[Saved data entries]
┌──

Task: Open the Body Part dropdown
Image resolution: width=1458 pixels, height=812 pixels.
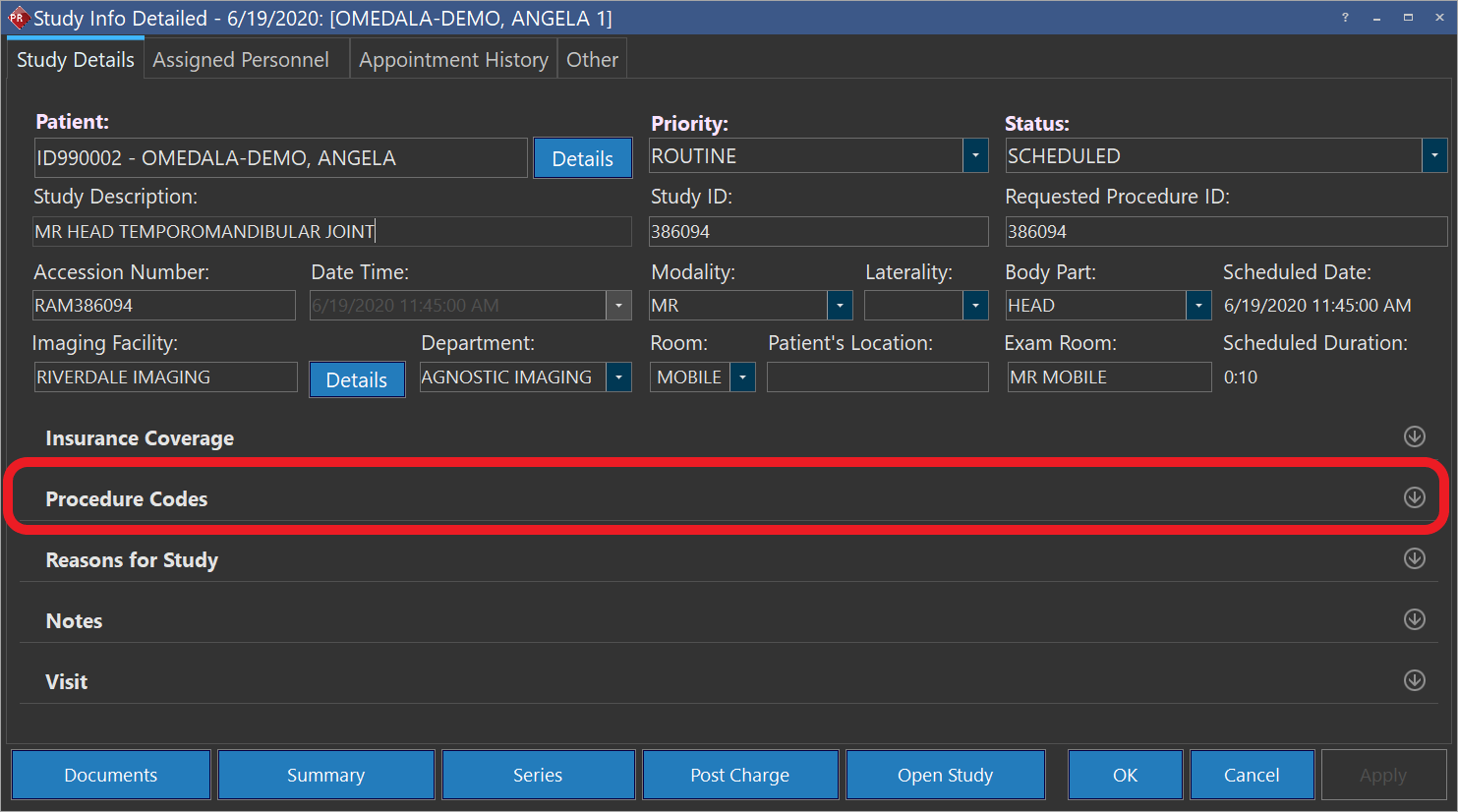Action: click(1198, 306)
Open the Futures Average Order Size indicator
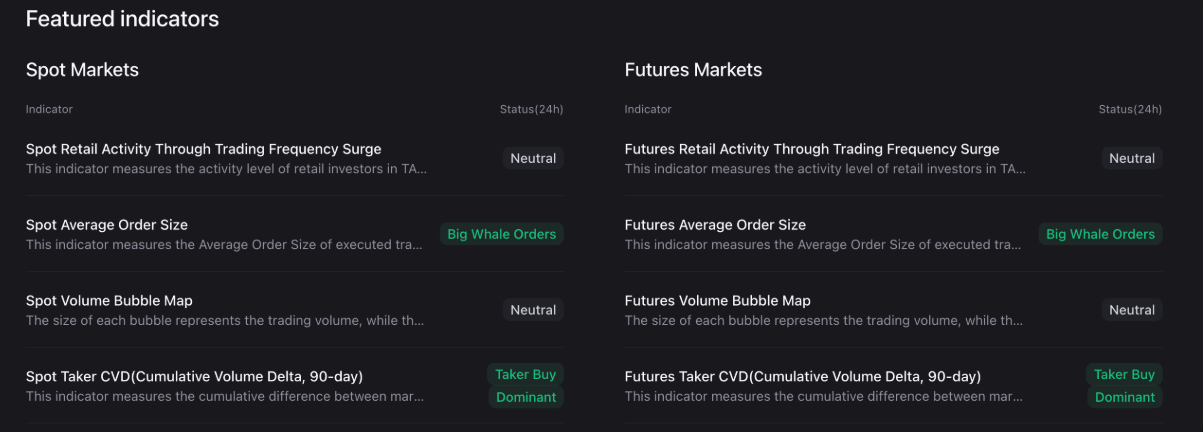 click(715, 225)

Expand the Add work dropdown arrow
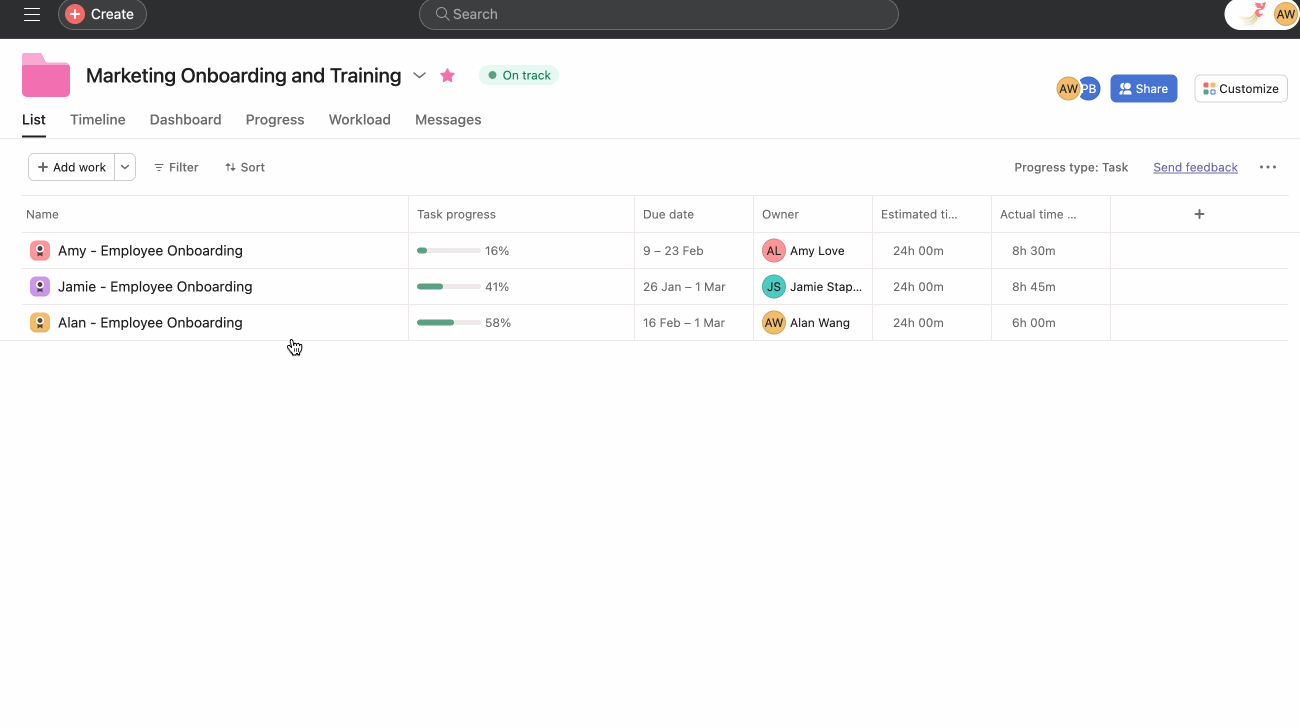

└──

> _PROBLEM TO WORK ON_: Which of the lines above carry the string "dropdown"? Pick them out and copy them.

> _ANSWER TO THE PROBLEM_:
Task: Open the Body Part dropdown
Expand the Add work dropdown arrow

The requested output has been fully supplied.